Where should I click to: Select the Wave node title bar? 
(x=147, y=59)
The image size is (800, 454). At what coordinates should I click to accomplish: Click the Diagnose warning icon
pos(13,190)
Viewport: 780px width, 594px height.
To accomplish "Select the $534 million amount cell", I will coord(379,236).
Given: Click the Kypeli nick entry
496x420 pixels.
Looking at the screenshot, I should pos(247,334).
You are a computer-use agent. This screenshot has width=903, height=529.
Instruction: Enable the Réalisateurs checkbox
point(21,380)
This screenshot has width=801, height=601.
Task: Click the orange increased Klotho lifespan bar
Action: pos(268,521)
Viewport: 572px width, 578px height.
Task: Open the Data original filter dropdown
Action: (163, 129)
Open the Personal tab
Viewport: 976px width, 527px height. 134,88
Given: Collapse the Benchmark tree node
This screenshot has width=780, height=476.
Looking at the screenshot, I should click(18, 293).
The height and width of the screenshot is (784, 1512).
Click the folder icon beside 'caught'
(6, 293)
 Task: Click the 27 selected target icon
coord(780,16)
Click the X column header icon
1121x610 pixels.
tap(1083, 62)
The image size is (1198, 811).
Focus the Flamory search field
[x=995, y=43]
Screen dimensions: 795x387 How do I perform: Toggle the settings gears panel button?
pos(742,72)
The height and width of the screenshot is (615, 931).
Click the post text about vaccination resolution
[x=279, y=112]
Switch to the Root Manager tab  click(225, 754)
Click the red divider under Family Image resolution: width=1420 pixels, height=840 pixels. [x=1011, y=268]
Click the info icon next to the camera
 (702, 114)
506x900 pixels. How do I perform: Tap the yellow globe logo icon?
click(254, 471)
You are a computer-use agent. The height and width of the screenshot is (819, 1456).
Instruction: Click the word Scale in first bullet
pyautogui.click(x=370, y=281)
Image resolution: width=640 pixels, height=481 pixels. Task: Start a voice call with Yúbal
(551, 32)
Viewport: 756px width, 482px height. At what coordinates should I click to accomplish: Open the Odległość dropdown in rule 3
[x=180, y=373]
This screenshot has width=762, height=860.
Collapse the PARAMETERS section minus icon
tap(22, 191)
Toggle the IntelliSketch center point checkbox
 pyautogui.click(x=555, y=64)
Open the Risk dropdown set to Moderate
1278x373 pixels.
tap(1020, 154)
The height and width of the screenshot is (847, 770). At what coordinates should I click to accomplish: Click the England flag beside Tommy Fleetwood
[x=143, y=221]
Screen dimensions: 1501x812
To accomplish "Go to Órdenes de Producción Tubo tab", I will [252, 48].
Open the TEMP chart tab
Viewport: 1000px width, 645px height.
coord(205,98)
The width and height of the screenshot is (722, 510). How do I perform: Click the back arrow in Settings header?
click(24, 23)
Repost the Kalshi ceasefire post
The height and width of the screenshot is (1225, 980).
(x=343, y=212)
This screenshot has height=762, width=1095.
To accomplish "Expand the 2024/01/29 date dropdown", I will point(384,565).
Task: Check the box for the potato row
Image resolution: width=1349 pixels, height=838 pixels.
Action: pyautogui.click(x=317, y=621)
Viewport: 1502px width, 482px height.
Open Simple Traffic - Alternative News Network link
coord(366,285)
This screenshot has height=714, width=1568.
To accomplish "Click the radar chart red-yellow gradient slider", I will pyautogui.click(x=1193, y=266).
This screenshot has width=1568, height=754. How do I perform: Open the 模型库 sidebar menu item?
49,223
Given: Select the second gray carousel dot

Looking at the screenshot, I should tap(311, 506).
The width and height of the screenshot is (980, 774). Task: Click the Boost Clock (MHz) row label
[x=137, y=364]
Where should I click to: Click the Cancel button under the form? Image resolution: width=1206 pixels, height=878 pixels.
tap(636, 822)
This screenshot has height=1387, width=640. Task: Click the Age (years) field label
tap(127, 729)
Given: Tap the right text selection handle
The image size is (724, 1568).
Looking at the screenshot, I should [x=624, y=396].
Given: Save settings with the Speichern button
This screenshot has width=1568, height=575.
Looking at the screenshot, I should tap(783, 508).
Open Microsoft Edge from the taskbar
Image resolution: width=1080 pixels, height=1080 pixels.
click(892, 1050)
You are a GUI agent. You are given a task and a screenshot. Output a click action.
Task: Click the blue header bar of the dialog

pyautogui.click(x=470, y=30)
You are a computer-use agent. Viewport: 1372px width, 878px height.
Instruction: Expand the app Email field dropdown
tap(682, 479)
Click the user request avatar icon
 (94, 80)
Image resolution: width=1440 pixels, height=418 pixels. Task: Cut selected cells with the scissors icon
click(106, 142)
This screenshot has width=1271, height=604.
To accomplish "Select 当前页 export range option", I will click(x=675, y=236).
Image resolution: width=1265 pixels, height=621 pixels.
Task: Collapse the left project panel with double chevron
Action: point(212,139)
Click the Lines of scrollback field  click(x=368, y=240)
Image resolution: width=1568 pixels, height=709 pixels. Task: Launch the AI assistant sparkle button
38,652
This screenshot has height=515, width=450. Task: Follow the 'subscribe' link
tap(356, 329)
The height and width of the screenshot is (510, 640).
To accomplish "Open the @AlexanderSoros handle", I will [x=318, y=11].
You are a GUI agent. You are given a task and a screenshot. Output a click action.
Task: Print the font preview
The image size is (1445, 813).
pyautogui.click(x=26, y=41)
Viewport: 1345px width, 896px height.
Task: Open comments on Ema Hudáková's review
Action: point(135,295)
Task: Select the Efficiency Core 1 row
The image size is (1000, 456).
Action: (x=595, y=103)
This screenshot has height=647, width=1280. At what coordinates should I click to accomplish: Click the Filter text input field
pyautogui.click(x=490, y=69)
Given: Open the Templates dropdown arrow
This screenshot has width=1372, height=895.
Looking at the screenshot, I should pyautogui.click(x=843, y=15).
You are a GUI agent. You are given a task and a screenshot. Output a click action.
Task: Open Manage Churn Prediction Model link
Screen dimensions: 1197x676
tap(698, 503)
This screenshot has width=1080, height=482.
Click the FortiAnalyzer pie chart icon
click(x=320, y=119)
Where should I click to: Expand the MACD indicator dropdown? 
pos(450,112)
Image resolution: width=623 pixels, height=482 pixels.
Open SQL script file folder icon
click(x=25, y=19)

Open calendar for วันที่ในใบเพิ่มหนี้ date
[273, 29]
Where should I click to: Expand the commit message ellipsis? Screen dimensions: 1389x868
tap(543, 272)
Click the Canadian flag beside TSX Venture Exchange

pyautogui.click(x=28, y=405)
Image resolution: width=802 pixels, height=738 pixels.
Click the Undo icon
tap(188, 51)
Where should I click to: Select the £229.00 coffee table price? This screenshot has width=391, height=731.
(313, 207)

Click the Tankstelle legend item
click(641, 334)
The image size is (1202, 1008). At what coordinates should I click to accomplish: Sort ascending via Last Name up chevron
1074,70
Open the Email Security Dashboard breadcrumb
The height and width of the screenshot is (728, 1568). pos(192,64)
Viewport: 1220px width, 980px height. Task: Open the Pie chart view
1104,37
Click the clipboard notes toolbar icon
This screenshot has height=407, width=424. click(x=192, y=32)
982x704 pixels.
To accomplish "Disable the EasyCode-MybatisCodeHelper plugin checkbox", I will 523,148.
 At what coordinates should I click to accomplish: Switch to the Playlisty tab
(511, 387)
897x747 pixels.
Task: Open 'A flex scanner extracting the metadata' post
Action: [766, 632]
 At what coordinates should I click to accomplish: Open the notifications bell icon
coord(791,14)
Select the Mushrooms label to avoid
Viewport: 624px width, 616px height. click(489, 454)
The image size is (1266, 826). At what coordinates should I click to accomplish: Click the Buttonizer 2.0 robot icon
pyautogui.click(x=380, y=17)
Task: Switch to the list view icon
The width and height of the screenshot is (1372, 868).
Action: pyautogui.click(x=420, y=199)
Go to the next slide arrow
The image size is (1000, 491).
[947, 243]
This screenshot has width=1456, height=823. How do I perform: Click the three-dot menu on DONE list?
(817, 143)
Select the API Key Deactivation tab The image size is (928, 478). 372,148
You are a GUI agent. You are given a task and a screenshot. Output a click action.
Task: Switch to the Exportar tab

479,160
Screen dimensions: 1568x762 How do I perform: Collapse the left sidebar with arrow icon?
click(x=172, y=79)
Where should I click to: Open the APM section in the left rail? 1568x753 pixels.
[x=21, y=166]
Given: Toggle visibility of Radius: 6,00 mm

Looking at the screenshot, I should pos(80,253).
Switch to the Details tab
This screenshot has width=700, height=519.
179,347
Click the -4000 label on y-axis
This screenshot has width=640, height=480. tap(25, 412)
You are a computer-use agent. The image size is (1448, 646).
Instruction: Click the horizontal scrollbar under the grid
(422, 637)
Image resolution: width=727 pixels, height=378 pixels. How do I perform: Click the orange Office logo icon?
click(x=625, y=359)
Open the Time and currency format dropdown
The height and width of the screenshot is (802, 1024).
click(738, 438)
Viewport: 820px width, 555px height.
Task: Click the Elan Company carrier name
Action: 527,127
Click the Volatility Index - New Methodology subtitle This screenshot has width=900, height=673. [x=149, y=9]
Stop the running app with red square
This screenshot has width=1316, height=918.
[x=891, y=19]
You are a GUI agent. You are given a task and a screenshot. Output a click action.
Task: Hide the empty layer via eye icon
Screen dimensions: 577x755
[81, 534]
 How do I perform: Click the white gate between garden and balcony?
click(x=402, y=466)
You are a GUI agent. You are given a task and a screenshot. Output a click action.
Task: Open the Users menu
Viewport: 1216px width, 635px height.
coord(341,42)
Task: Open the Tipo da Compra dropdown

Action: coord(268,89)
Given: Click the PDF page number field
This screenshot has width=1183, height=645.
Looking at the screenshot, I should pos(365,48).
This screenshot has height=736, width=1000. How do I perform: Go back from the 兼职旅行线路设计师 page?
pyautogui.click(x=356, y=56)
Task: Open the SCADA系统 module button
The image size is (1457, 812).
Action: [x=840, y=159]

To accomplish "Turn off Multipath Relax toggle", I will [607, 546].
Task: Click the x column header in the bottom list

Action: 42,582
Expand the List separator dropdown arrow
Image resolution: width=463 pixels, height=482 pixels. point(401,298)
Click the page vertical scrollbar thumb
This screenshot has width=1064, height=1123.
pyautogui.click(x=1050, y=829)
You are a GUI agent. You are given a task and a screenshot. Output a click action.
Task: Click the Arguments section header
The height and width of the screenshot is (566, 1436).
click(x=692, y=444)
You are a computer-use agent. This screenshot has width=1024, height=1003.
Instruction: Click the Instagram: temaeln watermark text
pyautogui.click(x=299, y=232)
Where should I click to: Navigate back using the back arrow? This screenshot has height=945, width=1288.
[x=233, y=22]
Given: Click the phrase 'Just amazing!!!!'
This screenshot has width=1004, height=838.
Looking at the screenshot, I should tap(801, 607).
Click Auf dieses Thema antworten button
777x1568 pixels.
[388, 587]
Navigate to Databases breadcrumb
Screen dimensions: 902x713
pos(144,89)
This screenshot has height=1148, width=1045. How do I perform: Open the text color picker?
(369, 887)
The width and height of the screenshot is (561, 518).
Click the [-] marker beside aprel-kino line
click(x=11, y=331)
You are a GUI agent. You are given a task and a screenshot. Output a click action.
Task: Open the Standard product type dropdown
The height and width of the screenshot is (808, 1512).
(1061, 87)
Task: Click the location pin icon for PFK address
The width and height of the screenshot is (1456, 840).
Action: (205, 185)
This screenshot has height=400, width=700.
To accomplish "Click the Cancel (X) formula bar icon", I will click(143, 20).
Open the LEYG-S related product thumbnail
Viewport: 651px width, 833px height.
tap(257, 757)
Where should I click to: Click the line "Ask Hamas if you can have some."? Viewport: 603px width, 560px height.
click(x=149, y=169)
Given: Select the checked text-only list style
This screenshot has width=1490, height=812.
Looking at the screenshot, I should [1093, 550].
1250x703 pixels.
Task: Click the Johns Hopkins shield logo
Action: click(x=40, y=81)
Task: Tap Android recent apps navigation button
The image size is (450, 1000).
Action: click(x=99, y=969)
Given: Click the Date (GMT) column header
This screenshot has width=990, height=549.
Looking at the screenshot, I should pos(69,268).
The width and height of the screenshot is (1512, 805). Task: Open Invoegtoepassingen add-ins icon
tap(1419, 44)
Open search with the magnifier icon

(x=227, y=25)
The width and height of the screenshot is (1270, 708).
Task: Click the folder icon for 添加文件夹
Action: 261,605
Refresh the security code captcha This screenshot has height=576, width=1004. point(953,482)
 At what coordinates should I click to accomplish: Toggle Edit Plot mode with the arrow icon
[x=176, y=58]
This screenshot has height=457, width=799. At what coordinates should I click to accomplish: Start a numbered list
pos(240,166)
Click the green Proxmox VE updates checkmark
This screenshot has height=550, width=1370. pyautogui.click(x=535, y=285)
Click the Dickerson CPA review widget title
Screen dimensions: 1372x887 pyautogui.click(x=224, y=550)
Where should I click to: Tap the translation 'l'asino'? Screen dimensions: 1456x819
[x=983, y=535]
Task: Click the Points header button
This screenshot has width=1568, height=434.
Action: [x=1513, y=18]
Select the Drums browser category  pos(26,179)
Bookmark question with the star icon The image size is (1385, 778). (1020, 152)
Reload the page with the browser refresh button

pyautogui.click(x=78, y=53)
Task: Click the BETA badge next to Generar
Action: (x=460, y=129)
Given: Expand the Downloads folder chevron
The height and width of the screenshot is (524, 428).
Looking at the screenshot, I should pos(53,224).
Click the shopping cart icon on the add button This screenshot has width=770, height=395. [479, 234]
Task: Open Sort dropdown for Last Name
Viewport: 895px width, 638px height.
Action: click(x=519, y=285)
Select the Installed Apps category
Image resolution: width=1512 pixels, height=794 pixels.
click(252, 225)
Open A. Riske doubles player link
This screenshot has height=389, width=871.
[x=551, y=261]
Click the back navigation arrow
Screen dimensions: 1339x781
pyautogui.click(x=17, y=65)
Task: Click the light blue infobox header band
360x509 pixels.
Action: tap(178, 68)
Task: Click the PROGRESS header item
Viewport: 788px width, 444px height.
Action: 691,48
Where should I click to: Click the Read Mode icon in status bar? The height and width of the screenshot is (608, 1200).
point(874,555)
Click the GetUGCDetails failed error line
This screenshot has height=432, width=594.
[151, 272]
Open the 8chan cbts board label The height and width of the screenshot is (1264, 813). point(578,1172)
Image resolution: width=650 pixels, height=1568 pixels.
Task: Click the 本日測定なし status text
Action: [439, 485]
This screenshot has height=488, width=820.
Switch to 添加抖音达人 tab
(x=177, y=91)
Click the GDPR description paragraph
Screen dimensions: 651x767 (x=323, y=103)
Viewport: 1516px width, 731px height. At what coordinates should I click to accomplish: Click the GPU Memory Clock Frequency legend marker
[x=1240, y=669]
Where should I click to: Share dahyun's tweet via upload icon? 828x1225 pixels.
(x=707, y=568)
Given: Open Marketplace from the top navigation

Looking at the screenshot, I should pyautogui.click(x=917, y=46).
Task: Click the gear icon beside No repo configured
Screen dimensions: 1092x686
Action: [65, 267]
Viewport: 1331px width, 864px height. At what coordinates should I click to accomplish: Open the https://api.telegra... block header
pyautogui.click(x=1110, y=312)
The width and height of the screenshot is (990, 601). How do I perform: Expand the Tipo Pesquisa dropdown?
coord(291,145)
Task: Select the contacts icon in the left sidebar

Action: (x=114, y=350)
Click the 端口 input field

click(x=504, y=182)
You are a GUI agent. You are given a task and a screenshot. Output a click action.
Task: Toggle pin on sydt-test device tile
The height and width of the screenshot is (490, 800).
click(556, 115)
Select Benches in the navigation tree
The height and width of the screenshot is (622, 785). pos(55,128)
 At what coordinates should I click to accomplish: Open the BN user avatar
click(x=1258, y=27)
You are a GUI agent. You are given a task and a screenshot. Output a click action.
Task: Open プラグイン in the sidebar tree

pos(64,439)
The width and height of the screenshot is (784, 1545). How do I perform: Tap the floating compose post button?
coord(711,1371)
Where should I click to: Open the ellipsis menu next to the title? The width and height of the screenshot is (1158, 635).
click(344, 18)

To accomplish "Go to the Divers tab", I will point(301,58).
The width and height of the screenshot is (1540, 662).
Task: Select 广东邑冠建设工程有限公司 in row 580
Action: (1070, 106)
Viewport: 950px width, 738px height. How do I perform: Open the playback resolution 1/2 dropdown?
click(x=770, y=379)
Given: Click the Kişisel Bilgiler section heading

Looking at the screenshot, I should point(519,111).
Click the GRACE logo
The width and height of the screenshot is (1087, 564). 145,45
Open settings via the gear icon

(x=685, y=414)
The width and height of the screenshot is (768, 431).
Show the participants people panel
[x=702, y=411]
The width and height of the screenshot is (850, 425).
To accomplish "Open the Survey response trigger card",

# Problem details
Retype, in the same exact form, the lines of the material above from the line holding "has width=1024, height=1003." through the line holding "Click Auf dieses Thema antworten button".

# Output for this exercise
You are a computer-use agent. This screenshot has width=1024, height=1003.
Instruction: Click the Instagram: temaeln watermark text
pyautogui.click(x=299, y=232)
Where should I click to: Navigate back using the back arrow? This screenshot has height=945, width=1288.
[x=233, y=22]
Given: Click the phrase 'Just amazing!!!!'
This screenshot has width=1004, height=838.
Looking at the screenshot, I should tap(801, 607).
Click Auf dieses Thema antworten button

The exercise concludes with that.